EXERCISE DATA section start

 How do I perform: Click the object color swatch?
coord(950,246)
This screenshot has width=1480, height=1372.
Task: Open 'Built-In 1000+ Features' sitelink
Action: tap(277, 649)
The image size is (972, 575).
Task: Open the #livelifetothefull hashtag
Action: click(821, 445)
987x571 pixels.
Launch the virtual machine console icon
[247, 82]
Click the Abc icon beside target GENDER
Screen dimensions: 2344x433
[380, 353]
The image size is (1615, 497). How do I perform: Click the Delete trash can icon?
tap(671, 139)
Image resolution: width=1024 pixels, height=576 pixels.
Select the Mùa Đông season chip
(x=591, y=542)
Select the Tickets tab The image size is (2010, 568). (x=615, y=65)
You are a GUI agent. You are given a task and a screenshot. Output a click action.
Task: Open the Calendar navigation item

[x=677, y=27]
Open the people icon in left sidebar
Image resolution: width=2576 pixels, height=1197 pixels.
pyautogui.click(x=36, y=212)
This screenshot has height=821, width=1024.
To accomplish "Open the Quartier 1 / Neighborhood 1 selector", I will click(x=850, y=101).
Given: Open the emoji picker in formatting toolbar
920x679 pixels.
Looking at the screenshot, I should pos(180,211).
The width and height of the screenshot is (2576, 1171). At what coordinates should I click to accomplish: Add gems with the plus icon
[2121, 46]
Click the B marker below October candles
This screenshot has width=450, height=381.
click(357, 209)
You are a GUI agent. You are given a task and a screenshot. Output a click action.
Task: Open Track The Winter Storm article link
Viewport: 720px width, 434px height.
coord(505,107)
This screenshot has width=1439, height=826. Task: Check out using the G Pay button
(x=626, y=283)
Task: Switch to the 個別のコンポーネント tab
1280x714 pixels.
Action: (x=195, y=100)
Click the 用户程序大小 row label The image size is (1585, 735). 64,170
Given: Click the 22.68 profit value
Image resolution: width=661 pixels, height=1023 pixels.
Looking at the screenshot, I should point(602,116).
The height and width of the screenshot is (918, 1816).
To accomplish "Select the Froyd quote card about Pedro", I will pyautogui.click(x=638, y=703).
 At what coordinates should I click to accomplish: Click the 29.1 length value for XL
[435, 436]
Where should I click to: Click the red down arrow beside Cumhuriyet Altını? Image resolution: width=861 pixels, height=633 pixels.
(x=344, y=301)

EXERCISE DATA section end

EXERCISE DESCRIPTION.
Nothing but the lines from the one containing "Given: Click the 22.68 profit value" through the last line of the data above should be given again, each exactly as it stands.

TASK SOLUTION.
Given: Click the 22.68 profit value
Image resolution: width=661 pixels, height=1023 pixels.
Looking at the screenshot, I should point(602,116).
The height and width of the screenshot is (918, 1816).
To accomplish "Select the Froyd quote card about Pedro", I will pyautogui.click(x=638, y=703).
 At what coordinates should I click to accomplish: Click the 29.1 length value for XL
[435, 436]
Where should I click to: Click the red down arrow beside Cumhuriyet Altını? Image resolution: width=861 pixels, height=633 pixels.
(x=344, y=301)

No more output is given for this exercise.